> What to do
Output the complete listing exactly, please, and keep the pictures out of it.

╭─ Record set

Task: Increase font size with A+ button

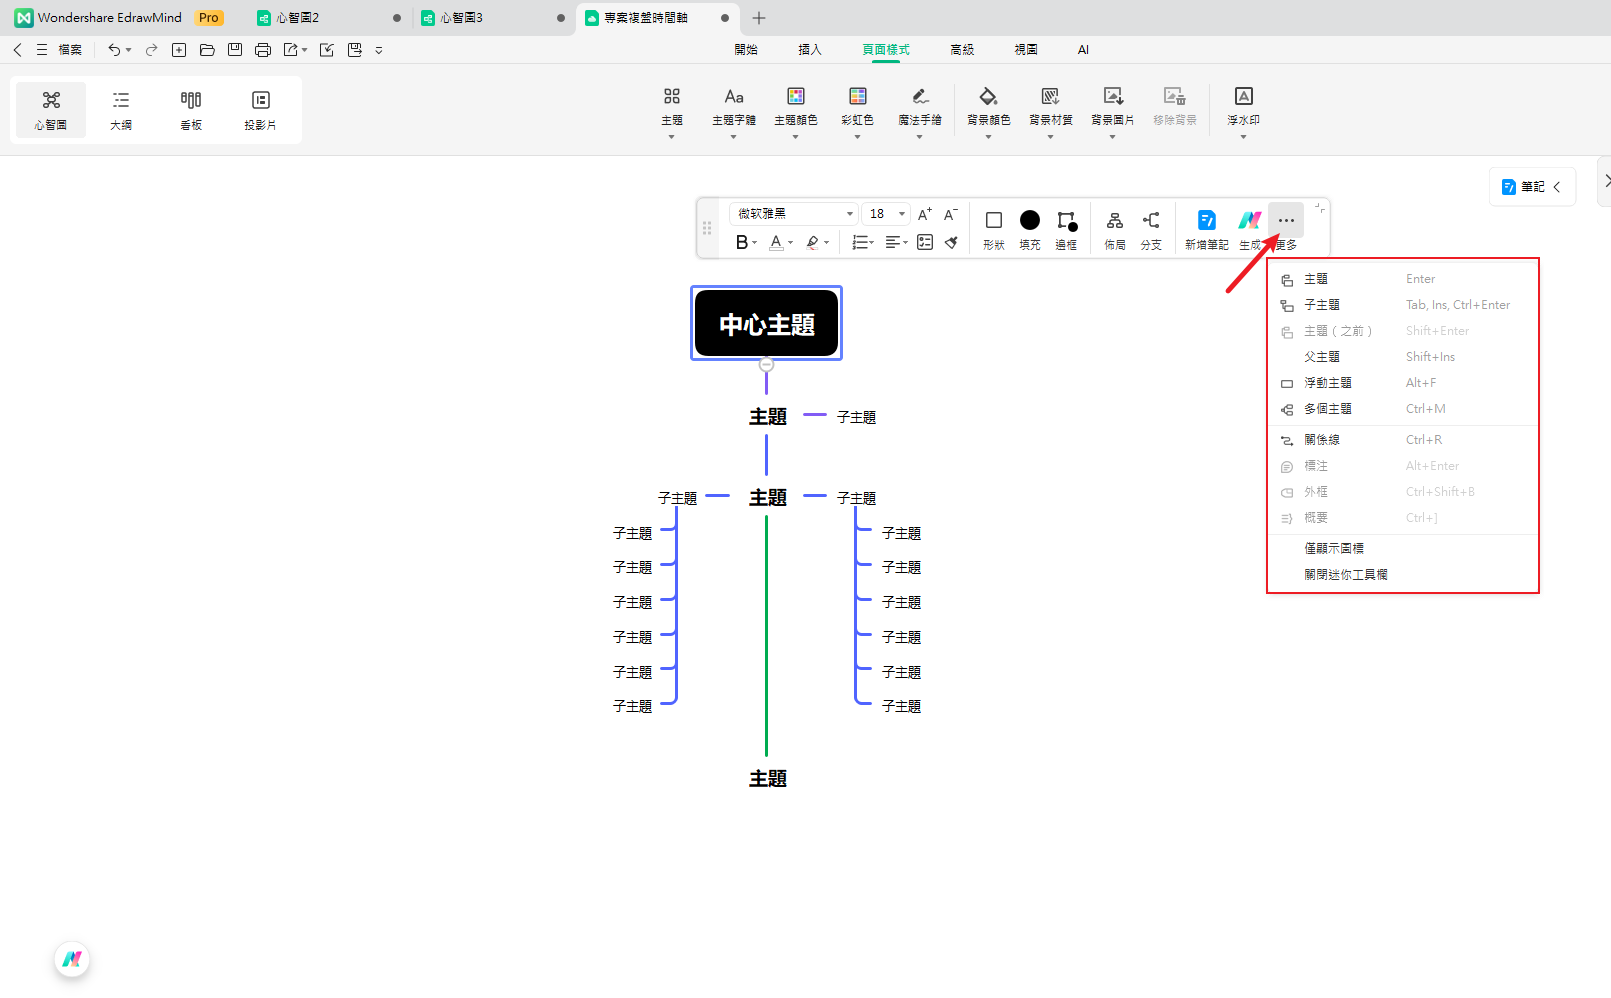Action: coord(924,214)
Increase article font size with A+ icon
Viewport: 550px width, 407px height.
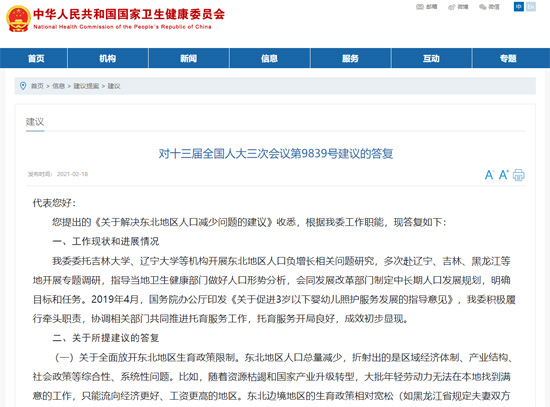504,175
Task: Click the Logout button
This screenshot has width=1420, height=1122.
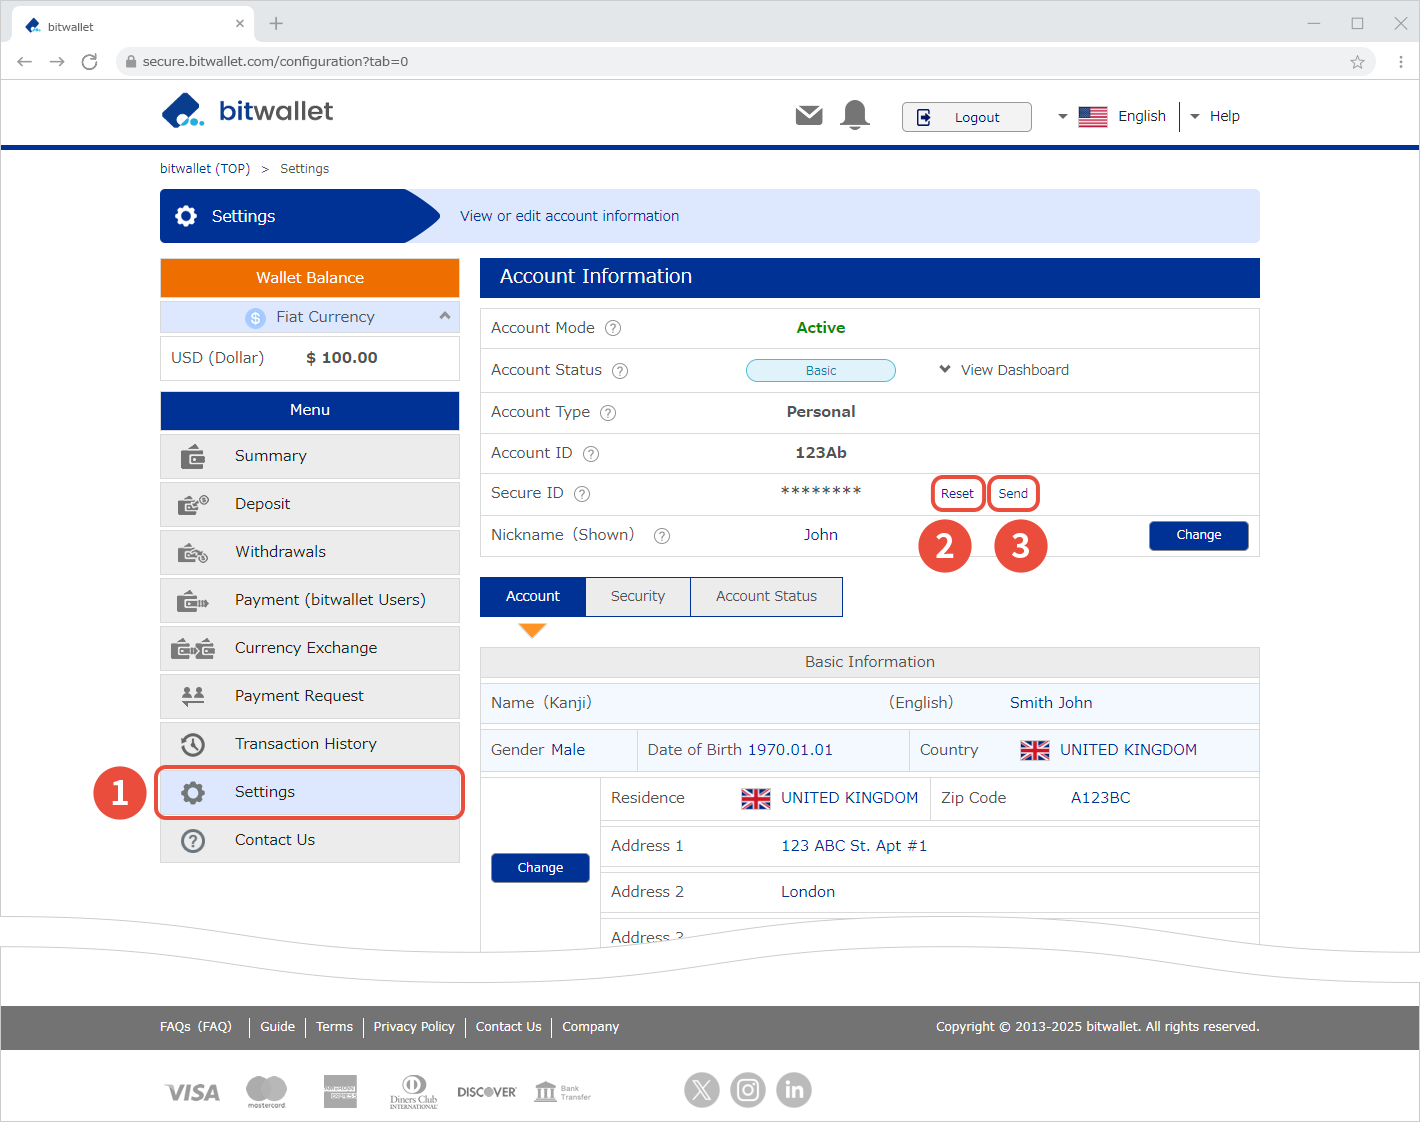Action: pos(965,117)
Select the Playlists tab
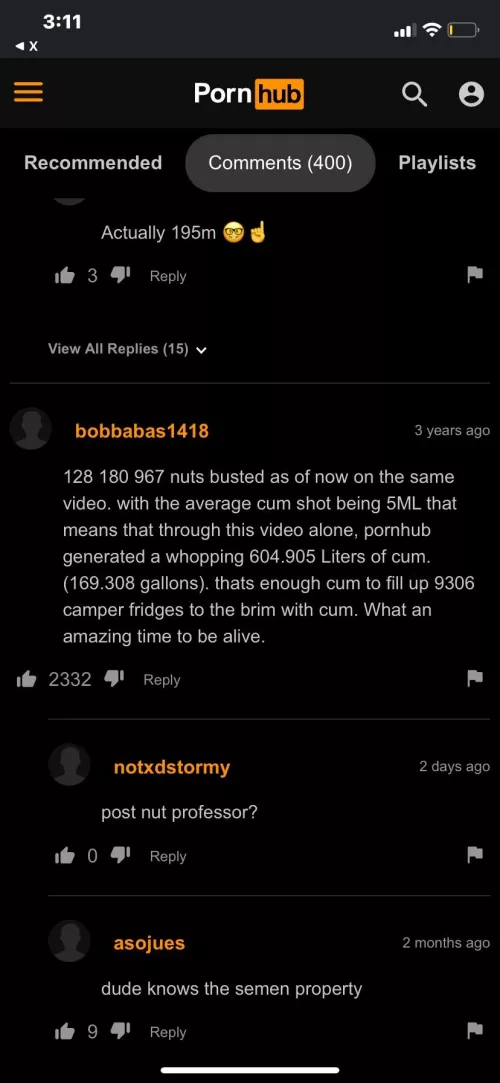 (437, 163)
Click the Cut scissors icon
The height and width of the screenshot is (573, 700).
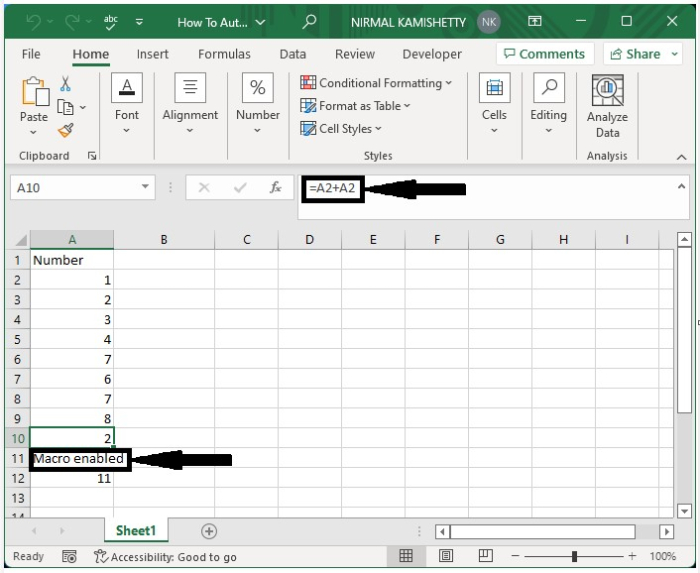[65, 83]
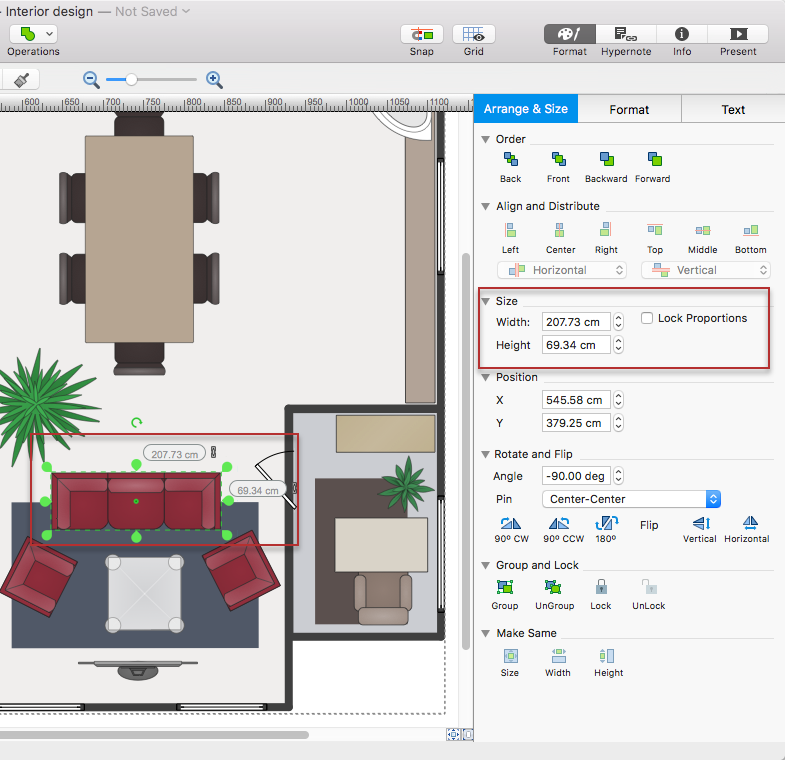Enable the Lock Proportions checkbox
Screen dimensions: 785x760
pyautogui.click(x=647, y=318)
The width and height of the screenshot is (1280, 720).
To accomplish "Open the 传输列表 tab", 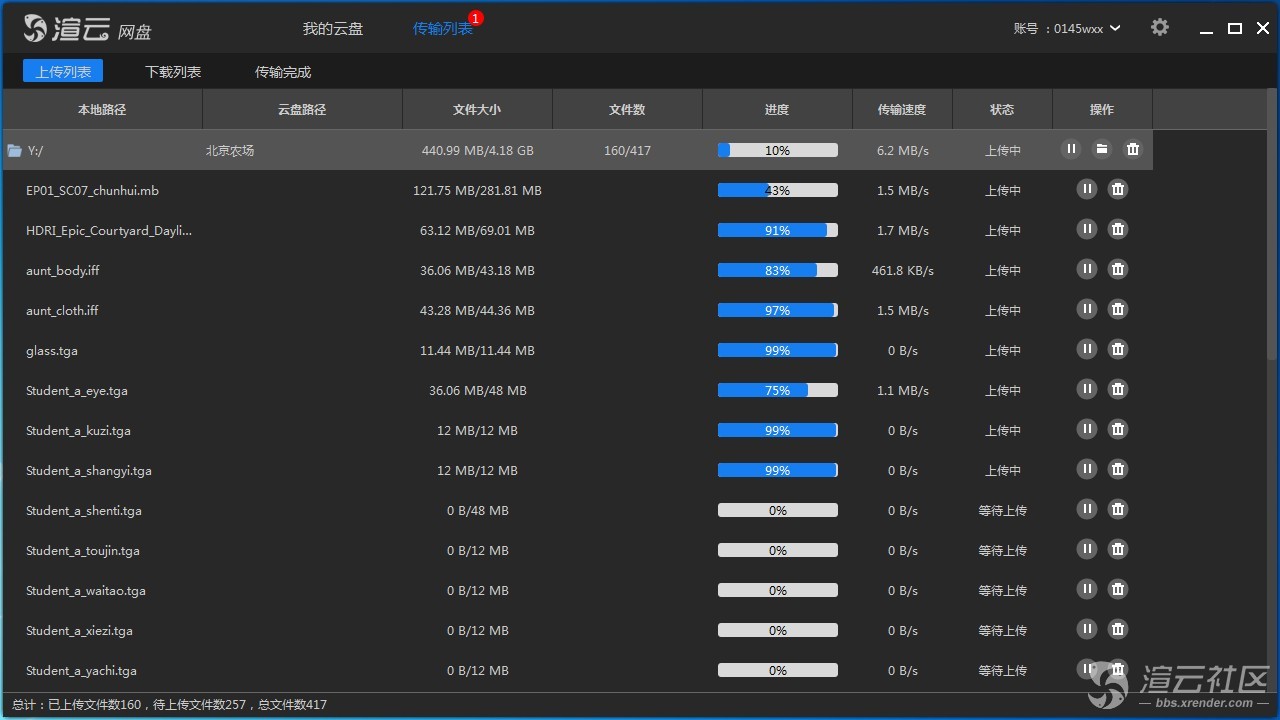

╰─

> Solution for this task
Task: Increase font size with A+ button

Action: coord(924,214)
Increase article font size with A+ icon
Viewport: 550px width, 407px height.
504,175
Task: Click the Logout button
This screenshot has width=1420, height=1122.
Action: pos(965,117)
Select the Playlists tab
 (437, 163)
Click the Cut scissors icon
The height and width of the screenshot is (573, 700).
[65, 83]
Enable the Lock Proportions checkbox
Screen dimensions: 785x760
pyautogui.click(x=647, y=318)
The width and height of the screenshot is (1280, 720).
To accomplish "Open the 传输列表 tab", 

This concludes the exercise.